Safety of CAR T-Cell Therapy Following FDA Warning on Risk of Secondary Malignancies Following Treatment

Featuring Sam Yamshon, MD


Sam Yamshon, MD, Weill Cornell Medicine, New York City, New York, discusses the safety and use of CAR T-cell therapy in clinical practice following the US Food and Drug Administration’s (FDA) warning in late 2023 regarding the risk of patients developing T-cell secondary malignancies following this treatment.

Transcript:

Dr Samuel Yamshon: Hi, I'm Sam Yamshon and I'm the director of Cellular Therapy at Weill Cornell Medicine in New York City.

Lymphoma Leukemia & Myeloma Network: In late 2023, the FDA released a warning regarding secondary malignancies of CAR T-cell therapy.

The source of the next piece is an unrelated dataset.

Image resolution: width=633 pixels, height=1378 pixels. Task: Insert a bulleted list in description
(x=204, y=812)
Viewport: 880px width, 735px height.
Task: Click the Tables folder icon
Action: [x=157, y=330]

Has this influenced the use of this therapy in practice?

Dr Samuel Yamshon: Late last year, the FDA did release a statement regarding secondary malignancies in CAR T-cell therapy and specifically T-cell malignancies.

Interestingly, this was a risk that was a hypothetical risk, even from the beginning of when we started using these therapies, because anytime you introduce new genetic material into T cells, there's a theoretical possibility of those T-cells becoming malignant.

In our experience, we didn't really see that borne out. When the FDA released this report, I think that it came somewhat as a surprise to many of us, and I think that as further data has come out, we've seen that the number of these T-cell malignancies that occur is quite small, that that risk is there, but it's numbering on dozens, out of the tens of thousands of patients that have received CAR T-cell therapy.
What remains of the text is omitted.